Dataset records
◆ ◆ ◆ ◆ ◆ ◆ ◆

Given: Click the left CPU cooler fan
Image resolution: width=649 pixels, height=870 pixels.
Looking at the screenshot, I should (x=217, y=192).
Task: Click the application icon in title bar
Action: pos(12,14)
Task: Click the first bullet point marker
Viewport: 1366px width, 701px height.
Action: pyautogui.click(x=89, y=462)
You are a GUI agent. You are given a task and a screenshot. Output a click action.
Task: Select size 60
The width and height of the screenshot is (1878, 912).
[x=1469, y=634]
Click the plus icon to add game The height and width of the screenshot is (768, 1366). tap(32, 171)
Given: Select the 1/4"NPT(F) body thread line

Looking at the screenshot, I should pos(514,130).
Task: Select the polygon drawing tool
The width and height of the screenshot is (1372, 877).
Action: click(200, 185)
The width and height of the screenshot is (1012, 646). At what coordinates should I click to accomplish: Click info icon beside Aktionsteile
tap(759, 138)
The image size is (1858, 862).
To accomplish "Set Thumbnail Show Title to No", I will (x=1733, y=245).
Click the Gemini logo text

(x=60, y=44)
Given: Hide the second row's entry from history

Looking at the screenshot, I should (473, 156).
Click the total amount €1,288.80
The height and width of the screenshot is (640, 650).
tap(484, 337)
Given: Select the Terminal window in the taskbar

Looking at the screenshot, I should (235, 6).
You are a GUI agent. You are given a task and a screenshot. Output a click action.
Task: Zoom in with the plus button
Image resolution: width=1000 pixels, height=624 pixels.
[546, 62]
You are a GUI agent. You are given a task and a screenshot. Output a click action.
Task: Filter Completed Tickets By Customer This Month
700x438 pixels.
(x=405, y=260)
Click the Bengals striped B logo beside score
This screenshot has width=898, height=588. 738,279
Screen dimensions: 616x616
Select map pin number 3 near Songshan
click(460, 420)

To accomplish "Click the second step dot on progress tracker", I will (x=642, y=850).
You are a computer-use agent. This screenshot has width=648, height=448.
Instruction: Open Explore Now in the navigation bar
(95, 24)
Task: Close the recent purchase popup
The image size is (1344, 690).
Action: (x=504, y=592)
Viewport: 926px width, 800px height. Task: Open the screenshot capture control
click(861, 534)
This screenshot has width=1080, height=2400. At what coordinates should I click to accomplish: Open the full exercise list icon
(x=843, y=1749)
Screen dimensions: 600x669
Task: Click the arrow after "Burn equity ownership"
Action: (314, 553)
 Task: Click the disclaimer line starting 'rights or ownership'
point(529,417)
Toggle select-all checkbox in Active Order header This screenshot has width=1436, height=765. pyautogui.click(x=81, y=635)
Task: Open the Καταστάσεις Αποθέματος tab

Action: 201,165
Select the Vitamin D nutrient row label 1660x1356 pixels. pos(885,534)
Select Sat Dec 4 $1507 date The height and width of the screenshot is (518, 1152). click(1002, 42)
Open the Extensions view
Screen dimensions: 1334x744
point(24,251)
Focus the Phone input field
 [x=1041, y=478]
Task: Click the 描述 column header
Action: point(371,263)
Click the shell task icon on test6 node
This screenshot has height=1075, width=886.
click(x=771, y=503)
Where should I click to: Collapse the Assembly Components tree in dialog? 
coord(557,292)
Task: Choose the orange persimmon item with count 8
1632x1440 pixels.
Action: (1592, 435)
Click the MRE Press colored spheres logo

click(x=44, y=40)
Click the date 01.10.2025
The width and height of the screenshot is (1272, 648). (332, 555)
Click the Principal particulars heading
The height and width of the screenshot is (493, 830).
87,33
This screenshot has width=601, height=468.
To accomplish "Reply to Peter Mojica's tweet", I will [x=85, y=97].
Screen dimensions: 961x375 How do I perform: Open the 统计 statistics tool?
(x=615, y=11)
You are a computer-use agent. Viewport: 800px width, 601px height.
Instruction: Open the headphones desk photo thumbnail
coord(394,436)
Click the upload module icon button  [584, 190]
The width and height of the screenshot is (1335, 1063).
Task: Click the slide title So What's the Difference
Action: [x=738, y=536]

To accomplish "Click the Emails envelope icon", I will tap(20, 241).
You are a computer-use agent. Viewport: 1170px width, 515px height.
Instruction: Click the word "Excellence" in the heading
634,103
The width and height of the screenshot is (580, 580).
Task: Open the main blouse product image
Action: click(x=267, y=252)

◆ ◆ ◆ ◆ ◆ ◆ ◆

What you need to do:
Whenever the word "with" shows up in a line, that line counts. Say how many lines of the data count, giving the number alone.

Exercise output:
2